Solution: A mutual agreement in August 2025 confirmed a fee of $125 million On the historical trade. Additionally, the SEC dropped its complaint, upholding the 2023 ruling that secondary sales of XRP do not constitute securities.
Differences:
GXRP (November 2025) and Bitwise Amendment No 4 to the nearest approval.
The Paul Atkins Factor: New SEC Chairman’s ‘Project Crypto’ Initiative Has Lowered Standing, But Banks Remain Paralyzed by Judge Analisa Torres’ Famous Statement Chudunji Institutions and security.

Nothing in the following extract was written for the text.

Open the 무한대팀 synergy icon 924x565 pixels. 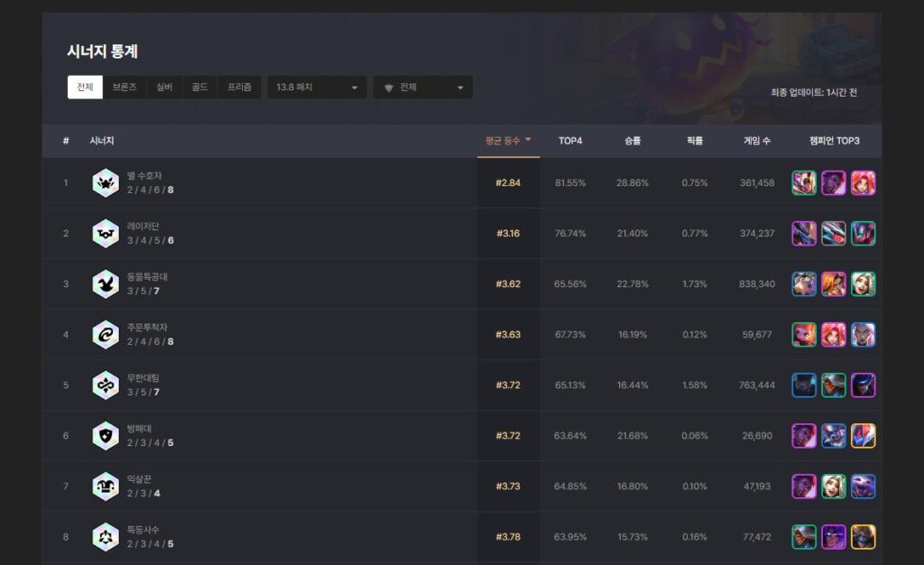(106, 385)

Next step: The market is expected to accept the spot ETF by the time it arrives The second part of 2026. Even then, the fee income will remain weak.
Don’t Misinterpret Future Damage (What are crypto futures contracts?) as a decrease; that this Acceptable change. The Torres ruling created a toxic asset class for US banks: holding XRP directly The balance sheet still has the shame of “institution sales”.
ETF is the source. It places “conformally sensitive” property in “pure” security (19b-4). The smart money is losing the signal to destroy the ETF, the risk of tracking the trade and the 34 management fee. Expect open interest to remain dead until the ETF continues.
A note The legal clarity of XRP has an irony – banks are still afraid of Torres trading units appeared for the first time Cryptonews Arabic.